Just last week, Gov. Jerry Brown off-handedly criticized legislators for approving the loophole to out-of-state corporations without understanding the full implications. But Senate Leader Darrell Steinberg, D-Sacramento, begged to differ, saying he understood perfectly well that he was sending $1 billion out of the state.

It was just that Republicans “had a gun to our heads” as Democrats sought desperately to pass the tax hike Steinberg said.

Ma had an entirely different spin in attempting to explain legislators’ acquiescence to the deal.

The bill was “drafted incorrectly,” she said with a stunning finality. Rather than requiring all corporations to pay taxes based on their sales under a “mandatory single sales factor,” Ma said, legislators simply made a mistake in making tax calculations elective for the out-of-state corporations.

When asked by a member of the Capitol press corps if she was saying she didn’t know what she was voting for, Brown came to the rescue. Sort of.

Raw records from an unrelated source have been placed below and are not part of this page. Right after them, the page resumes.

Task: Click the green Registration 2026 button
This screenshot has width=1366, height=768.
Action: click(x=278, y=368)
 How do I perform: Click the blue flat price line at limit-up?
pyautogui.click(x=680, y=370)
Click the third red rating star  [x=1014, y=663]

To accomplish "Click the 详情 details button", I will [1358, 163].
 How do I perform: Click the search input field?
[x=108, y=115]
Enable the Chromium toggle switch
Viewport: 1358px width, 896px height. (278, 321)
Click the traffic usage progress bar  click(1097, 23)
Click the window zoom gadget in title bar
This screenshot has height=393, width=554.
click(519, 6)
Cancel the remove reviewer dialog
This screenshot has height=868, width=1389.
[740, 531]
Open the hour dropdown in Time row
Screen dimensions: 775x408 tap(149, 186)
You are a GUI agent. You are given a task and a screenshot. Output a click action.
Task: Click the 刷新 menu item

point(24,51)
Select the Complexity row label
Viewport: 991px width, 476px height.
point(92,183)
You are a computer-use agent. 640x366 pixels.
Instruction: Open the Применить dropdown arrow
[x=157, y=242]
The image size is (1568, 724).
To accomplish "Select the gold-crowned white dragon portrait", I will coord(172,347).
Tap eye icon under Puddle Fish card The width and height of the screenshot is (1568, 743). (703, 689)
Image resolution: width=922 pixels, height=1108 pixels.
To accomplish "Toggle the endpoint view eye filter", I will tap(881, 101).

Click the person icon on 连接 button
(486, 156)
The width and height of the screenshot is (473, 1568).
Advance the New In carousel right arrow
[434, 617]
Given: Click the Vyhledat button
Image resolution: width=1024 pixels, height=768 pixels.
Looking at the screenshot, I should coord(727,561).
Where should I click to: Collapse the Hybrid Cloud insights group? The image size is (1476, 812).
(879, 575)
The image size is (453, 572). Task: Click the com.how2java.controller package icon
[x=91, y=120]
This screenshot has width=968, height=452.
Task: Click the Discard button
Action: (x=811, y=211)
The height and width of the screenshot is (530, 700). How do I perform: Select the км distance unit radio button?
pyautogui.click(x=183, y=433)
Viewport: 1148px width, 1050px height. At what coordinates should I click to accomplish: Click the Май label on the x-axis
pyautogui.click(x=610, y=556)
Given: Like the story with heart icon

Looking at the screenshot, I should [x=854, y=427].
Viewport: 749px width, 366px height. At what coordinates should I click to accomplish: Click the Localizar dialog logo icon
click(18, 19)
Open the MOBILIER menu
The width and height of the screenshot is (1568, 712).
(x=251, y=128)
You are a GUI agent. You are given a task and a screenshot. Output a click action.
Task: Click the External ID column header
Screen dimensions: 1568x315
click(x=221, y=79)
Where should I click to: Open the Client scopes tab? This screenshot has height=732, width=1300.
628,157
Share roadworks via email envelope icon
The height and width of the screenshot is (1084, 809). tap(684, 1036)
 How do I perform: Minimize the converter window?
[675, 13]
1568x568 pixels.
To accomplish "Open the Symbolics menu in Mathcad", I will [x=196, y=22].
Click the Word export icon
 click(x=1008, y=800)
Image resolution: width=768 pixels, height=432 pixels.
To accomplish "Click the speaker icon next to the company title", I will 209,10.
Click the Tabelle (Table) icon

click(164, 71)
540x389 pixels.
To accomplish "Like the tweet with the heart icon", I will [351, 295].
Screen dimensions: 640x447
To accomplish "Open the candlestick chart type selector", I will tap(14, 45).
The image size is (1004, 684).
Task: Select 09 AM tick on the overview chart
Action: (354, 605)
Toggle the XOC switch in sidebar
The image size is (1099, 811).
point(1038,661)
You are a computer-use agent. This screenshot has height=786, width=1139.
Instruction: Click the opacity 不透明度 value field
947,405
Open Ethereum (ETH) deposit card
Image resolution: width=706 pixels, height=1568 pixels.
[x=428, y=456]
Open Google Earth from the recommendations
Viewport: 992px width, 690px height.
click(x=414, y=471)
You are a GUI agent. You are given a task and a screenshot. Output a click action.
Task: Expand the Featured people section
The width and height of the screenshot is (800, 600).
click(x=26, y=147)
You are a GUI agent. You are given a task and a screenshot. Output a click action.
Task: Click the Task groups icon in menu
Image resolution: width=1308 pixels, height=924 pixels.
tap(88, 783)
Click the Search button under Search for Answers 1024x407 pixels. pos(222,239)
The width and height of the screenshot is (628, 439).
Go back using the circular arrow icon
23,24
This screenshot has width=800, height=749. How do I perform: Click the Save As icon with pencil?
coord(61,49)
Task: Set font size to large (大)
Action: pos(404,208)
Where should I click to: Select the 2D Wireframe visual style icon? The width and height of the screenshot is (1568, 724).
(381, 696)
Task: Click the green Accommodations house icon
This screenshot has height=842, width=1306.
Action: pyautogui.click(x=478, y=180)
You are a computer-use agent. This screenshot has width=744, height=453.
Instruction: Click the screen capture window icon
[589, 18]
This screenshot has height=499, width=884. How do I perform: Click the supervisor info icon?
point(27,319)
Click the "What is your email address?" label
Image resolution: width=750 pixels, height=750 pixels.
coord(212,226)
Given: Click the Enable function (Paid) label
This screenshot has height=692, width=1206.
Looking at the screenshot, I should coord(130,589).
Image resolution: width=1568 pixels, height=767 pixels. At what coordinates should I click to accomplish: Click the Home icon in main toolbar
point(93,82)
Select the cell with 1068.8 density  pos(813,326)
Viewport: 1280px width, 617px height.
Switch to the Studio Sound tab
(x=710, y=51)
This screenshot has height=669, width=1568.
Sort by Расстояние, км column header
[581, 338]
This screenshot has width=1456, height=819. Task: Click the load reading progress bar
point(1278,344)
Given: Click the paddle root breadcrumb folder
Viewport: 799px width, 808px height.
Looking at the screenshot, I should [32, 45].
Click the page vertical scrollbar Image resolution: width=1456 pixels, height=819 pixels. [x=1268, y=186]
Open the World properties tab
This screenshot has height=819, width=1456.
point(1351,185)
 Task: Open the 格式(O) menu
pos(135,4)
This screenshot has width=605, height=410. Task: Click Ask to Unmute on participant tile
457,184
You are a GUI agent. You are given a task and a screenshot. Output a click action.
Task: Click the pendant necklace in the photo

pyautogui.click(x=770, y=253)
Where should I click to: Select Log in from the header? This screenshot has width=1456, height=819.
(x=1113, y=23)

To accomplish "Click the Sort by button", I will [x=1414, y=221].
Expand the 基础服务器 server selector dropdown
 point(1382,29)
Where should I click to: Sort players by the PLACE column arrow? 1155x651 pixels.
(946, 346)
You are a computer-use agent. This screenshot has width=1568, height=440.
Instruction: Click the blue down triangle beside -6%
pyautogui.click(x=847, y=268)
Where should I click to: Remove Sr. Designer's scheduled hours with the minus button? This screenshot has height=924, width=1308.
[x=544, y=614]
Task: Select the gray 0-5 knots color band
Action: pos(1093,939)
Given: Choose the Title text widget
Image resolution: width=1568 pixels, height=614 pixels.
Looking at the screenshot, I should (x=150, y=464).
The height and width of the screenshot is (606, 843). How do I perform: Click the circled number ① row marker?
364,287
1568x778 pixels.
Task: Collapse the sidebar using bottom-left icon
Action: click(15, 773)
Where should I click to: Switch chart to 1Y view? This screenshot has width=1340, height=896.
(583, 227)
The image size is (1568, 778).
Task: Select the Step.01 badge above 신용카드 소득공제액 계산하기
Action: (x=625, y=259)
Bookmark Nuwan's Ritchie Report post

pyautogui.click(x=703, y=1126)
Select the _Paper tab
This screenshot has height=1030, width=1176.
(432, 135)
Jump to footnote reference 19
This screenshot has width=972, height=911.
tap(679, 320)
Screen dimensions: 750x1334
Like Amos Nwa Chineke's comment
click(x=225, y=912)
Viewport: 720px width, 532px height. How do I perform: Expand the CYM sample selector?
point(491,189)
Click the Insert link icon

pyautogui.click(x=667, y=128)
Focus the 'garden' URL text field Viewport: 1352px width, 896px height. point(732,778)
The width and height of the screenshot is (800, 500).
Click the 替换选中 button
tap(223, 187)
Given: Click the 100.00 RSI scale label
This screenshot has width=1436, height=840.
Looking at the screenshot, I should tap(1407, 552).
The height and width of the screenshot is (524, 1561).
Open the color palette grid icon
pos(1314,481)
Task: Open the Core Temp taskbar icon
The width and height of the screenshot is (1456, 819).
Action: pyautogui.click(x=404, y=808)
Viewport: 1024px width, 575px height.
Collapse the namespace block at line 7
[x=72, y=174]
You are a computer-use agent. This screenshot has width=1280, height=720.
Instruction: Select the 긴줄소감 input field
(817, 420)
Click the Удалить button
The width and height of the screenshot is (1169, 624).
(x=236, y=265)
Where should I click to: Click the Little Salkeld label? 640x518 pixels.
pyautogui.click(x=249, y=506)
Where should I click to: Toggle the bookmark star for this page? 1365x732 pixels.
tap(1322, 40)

“I want to step in here,” Brown interjected. “Trying to discern the motives of those legislator who created this is a fool’s errand because they all have a different story.

“I have my own story, my own thoughts, but it’s speculative. … If anybody else can figure out why they did it or if they understood it and what they meant by saying they understood it and what kind of understanding they brought to bear on it,” go ahead and try.

Steven Harmon

  • Rick K.

    This is a priceless anecdote about Sacramento and why our state government is such a mess. Our “lawmakers” don’t know the first thing about what they’re voting on, as Assemblywoman Ma so inelegantly admitted. Most legislators are nothing more than puppets of the special interests that helped them win their first primary elections. Most of our “veteran” legislators in the Legislature and Congress are incompetent political hacks who keep getting re-elected mostly because of name recognition sustained by campaign donations from those special interests. Most of them need to be purged from public office into oblivion. Ma has already proven herself an airhead time and again. She’s the “water girl” for the billboard industry, to name one example. A few years ago Ma persuaded the Assembly to pass her bill to convert thousands of billboards into electronic message boards based on her flimsy rationale that the billboard companies might voluntarily place emergency information on them during emergencies. Fortunately, her bill was stopped in the Senate only after the S.F. Chronicle led a campaign against it. Let’s hope that her political career ends once she is “termed out” of the Assembly.

  • Elwood

    What Rick K. said, although I’m not sure Ma is any worse than the rest of those losers.

    They should all be ridden out of Sacto. on a rail and forced to find gainful employment commensurate with their qualifications, such as pumping out septic tanks.